Le temps des vacances
La station de sports d’hiver n’est pas une ville ordinaire, dont les citadins vivent et travaillent sur place à longueur d’année. C’est une cité artificiellement repeuplée et dépeuplée quasiment chaque semaine. Seuls quelques rares habitants y résident à l’année, la plupart pour faire vivre la cité. Une fois la saison terminée, la station se vide définitivement de ses touristes et même de ses saisonniers, pour devenir une ville quasiment morte. Et renaître de ses cendre, tel le Phénix, à la saison suivante. Le temps de cette cité est en quelque sorte un condensé de celui d’une ville ordinaire. C’est pour moi une sorte d’uchronie, un temps particulier en dehors du quotidien, avec ses rythmes spécifiques.
Au passage, on admirera l’enthousiasme communicatif de ses saisonniers, qui arrivent à refaire cité (au sens grec du terme) chaque semaine avec des centaines de gens débarqués de partout, tels des réfugiés, pardon des migrants en novlangue… Et chaque fin de semaine, les saisonniers doivent dire adieu à leurs touristes, juste après les avoir rencontrés ! Certains, séduits, reviendront souvent : je vous assure par expérience qu’ils seront quasiment adoptés par les locaux, presque comme des autochtones.
Le voyage
La plupart des stations de sports d’hiver sont accessibles en auto, par des routes construites exprès, au terme de travaux souvent très coûteux, voire techniquement complexes. Leur l’entretien est une corvée qui ressemble au rocher de Sisyphe : déneiger tout l’hiver, réparer chaque été. Face à ces difficultés techniques, certaines stations ont fait le choix délibéré d’un mode d’accès radicalement différent.

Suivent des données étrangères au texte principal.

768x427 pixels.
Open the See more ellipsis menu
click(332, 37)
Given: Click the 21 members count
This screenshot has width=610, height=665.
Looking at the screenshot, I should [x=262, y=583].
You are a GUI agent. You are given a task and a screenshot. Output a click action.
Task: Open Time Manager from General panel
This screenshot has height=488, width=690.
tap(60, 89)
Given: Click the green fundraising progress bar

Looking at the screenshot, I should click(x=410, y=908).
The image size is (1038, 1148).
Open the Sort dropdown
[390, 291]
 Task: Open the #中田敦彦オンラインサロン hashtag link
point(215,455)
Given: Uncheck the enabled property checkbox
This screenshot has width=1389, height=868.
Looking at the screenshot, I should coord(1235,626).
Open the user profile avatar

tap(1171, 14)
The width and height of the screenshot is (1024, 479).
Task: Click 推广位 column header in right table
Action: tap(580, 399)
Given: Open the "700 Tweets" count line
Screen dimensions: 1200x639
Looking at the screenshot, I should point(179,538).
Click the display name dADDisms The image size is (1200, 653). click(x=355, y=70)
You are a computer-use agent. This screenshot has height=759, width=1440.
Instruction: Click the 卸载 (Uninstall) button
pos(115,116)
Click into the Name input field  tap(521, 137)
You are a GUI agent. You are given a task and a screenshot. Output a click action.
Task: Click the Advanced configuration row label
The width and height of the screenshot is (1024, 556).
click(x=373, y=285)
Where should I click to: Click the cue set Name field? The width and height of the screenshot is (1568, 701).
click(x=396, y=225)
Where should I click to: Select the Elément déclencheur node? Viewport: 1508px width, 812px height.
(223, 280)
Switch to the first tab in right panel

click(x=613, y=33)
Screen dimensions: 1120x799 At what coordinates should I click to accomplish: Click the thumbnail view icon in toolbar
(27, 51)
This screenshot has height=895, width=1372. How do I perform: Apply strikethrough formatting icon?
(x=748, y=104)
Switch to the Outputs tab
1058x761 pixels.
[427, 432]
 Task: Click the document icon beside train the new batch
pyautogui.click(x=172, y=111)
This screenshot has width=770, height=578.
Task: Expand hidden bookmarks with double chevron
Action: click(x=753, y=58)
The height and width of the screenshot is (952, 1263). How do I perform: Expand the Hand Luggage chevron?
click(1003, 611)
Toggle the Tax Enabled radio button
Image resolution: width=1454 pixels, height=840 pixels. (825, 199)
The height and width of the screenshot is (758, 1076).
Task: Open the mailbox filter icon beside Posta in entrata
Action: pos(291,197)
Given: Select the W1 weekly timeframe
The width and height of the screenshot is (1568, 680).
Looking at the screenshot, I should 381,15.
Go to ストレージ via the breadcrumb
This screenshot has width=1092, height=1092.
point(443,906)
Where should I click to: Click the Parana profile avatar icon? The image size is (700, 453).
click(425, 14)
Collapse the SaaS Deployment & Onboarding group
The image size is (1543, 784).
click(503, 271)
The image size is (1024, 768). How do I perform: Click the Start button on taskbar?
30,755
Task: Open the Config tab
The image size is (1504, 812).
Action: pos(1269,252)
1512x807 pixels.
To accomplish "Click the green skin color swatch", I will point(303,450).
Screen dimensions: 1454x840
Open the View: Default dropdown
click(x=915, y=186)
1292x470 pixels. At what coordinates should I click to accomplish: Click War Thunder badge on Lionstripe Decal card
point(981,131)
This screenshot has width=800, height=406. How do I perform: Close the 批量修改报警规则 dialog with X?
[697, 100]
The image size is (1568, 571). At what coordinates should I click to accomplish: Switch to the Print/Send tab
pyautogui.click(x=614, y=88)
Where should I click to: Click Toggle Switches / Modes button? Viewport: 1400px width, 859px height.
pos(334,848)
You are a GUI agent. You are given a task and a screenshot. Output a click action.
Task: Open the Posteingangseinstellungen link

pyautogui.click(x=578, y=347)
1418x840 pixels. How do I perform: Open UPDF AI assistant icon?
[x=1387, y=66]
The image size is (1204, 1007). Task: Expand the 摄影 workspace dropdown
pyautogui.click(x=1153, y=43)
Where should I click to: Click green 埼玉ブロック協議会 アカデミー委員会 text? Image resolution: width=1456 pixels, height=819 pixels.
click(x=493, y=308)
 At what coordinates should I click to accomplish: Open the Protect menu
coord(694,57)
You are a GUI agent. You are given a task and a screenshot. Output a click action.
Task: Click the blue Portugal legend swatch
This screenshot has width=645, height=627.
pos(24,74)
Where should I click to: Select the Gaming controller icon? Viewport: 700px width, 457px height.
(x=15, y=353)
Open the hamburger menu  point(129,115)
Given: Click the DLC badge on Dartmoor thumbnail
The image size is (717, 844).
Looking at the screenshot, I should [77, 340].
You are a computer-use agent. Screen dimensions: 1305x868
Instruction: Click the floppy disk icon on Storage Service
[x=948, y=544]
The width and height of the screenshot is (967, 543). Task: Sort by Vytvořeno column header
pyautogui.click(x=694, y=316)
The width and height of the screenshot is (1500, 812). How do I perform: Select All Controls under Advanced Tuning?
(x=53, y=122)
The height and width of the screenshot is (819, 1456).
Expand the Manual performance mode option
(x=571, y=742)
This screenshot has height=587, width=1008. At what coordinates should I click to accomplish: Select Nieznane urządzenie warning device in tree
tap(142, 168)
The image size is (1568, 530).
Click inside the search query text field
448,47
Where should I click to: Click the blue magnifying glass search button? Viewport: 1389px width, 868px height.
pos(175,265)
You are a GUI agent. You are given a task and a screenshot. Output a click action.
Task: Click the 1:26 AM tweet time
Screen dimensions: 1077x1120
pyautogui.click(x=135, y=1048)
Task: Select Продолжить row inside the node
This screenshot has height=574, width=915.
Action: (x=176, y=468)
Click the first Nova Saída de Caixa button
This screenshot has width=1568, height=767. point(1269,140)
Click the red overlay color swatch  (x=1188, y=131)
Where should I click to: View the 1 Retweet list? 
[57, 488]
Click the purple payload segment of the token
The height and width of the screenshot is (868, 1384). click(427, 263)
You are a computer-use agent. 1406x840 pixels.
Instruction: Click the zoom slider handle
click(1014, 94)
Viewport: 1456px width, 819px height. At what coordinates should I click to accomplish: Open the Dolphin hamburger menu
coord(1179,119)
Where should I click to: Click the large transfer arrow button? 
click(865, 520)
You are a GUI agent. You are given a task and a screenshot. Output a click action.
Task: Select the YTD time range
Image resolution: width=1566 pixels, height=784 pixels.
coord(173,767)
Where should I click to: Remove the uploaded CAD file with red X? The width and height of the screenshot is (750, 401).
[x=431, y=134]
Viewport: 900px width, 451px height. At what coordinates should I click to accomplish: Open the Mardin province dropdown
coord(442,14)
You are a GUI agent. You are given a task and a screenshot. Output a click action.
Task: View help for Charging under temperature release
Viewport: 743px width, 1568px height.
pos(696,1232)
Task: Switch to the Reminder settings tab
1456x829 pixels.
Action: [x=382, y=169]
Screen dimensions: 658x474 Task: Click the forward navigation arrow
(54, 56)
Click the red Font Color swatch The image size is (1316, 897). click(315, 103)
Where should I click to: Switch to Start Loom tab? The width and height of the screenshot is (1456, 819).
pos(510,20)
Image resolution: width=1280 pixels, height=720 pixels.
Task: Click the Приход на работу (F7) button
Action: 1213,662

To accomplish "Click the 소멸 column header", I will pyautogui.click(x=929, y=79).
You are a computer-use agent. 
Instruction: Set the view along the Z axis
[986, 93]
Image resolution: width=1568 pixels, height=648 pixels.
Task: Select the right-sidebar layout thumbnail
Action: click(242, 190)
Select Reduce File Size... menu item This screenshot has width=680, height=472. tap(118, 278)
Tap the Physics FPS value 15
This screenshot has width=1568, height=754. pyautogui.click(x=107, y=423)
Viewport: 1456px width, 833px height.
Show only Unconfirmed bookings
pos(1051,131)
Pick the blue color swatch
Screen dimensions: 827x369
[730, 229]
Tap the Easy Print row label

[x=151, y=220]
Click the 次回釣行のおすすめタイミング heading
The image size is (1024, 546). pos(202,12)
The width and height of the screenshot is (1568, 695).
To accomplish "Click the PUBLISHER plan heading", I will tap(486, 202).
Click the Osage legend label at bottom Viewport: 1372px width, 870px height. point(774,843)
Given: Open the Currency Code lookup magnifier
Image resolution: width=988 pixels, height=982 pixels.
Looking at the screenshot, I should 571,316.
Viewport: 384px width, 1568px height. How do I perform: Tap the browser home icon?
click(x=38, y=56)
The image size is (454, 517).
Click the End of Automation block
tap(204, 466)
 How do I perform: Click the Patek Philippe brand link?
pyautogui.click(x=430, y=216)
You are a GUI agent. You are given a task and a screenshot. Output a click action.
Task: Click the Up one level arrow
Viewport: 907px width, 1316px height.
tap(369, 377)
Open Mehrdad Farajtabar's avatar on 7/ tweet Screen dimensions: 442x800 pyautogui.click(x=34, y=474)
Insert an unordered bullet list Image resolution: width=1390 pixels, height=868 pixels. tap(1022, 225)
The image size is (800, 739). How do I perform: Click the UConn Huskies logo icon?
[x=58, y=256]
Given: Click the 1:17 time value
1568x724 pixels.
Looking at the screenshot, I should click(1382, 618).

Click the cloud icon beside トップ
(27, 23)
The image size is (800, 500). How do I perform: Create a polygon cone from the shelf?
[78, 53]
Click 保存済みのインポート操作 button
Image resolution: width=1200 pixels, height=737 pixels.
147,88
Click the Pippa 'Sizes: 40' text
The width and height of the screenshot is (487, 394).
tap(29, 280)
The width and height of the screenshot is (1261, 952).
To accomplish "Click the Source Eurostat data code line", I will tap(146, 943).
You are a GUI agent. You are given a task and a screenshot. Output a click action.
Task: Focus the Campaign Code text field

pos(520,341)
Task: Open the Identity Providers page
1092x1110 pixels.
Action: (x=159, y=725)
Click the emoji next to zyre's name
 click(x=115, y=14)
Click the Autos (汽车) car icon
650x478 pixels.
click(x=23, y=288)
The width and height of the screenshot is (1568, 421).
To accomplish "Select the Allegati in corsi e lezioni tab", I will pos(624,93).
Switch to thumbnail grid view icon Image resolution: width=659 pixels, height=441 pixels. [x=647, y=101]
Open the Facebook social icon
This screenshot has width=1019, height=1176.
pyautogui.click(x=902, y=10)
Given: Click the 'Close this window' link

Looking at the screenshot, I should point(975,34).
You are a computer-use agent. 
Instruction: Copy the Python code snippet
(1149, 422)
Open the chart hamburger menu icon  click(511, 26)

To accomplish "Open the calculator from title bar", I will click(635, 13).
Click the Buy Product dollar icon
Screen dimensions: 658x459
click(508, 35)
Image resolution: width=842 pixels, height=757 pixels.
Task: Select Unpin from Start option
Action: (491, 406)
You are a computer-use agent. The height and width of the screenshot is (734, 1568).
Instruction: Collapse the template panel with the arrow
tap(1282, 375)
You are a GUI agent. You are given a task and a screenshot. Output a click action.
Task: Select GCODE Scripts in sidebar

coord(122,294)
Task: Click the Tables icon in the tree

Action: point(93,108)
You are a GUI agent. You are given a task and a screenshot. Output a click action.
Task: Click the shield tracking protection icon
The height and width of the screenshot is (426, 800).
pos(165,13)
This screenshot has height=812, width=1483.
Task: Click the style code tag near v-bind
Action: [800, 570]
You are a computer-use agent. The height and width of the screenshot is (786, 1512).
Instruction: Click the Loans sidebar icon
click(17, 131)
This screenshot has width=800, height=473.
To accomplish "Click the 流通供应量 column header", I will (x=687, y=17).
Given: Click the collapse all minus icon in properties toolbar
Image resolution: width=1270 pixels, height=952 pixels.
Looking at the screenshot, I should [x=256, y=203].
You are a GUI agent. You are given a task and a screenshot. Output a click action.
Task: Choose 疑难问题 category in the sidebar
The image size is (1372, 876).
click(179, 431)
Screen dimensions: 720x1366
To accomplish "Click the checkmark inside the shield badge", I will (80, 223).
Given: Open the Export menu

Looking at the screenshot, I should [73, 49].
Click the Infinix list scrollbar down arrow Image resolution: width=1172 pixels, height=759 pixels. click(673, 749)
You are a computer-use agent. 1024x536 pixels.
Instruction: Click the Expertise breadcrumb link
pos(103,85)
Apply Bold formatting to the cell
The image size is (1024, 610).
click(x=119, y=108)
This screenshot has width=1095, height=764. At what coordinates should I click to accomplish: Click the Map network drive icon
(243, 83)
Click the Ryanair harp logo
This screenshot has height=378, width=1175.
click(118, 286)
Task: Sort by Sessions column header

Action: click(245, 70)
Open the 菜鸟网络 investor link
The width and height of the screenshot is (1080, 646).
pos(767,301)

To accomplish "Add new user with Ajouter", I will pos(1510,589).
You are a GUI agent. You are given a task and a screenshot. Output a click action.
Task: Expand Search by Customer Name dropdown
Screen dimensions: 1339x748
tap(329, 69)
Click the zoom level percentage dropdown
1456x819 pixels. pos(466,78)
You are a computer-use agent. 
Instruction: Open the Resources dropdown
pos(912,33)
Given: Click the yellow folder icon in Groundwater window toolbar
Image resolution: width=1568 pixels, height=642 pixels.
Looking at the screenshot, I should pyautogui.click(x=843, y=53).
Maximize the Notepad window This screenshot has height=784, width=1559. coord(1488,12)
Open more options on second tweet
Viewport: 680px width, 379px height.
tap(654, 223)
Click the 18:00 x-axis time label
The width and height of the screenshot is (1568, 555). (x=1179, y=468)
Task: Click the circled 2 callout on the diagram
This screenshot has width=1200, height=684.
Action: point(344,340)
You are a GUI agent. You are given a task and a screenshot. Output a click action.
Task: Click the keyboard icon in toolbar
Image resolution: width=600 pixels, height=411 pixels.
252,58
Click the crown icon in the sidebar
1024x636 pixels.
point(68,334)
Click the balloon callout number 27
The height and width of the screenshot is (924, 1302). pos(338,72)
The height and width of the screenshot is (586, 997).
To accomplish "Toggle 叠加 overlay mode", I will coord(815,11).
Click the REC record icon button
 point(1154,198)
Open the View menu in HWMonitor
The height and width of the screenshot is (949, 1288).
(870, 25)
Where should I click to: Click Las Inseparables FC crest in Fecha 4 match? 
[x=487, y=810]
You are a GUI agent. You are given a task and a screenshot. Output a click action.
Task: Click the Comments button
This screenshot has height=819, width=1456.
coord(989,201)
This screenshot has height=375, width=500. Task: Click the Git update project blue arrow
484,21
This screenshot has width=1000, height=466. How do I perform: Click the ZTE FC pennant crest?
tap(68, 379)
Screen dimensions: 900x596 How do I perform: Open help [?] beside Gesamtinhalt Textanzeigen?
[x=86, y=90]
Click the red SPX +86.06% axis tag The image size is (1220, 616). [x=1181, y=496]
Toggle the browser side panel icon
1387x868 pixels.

Ce qui n’est à l’origine que la réponse à une contrainte technique devient en fait le vecteur d’une transition symbolique : dans les utopies, le temps du voyage est un moyen pour passer de la réalité quotidienne et l’utopie. Et pour aller de l’une à l’autre, le meilleur moyen est généralement le plus inattendu, ce qu’on retrouve dans les utopies littéraires ou cinématographiques, comme par exemple la DeLorean DMC 12 de Retour vers le Futur. Ainsi, certaines stations on fait le choix de modalités d’accès atypiques, qui les ancre dans l’utopie.
Avoriaz, par exemple, n’a longtemps été accessible qu’en téléphérique. La station étant exclusivement piétonne, l’accès par la route se fait désormais via un énorme embarcadère / débarcadère couvert. Le touriste est ensuite invité à emprunter… un traîneau, aujourd’hui tiré par des chevaux, mais à l’origine par des… rennes ! Il se retrouve manifestement projeté au pays du Père Noël, avec tous ses paquets dans son traîneau.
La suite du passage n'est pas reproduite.